Nick started to return the cat’s growl, but since his mom didn’t know their new pet was actually a shape-shifting ancient Nick and his friends had freed from a hell dimension and taken in, he refrained. His luck, she’d think he had distemper or something, and take him in for shots. “Sorry, Mr. Fuzzy Boots.”
Xev glared at him before he mentally projected his ire at him. I really hate that name you gave my feline incarnation, Gautier.
Nick flashed a grin at the large white Egyptian Mau staring up at him indignantly. Why you think I use it?
Xev spread his claws for cleaning, but Nick caught the one he aimed directly at him.
Laughing good-naturedly at the single-finger insult Xev had picked up from Caleb, Nick started to reach for the bacon only to realize his furry houseguest had beat him to it. Again. Yeah, it was a good thing he felt sorry for Xev.
And he did. For thousands of years, the ancient being had been imprisoned in a realm without friend or family. Now Xev was extremely gun-shy of a world he didn’t understand, nor did he play well with others, which was why they’d decided the best thing was to leave him here in Nick’s house to sleep while Nick went to school and work. All of them were much happier that way. And since Xev had severe PTSD mixed with extremely frightening powers and not a lot of patience or tolerance, the world was a lot less likely to end violently if Xev stayed out of events that elevated his stress levels, and tempted him to mass homicide.
“Really, Nick? Really?”
He turned to find his petite, blond mother glaring up at him. Man, he’d never understand how a woman as tiny as Cherise Gautier could be so terrifying when riled. But then, his girlfriend, Nekoda Kennedy, had those same testosterone-sucking powers, too.

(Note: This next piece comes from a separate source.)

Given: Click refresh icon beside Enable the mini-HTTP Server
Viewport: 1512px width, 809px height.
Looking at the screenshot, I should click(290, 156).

And all Kody had to do to wield hers was pout in his general direction.
Closing the fridge door, his mom wiggled the milk container at him. “First, why did you drink all the milk last night after I went to bed? Second, why did you put the empty container back in the fridge?”
He clamped his jaw shut and slid his gaze to the real culprit, who’d probably drunk out of the container without a glass on top of it all. But his mom would think him nuts if he blamed the empty milk jug on the cat lacking opposable thumbs. So he manned up and took the fall for his friend.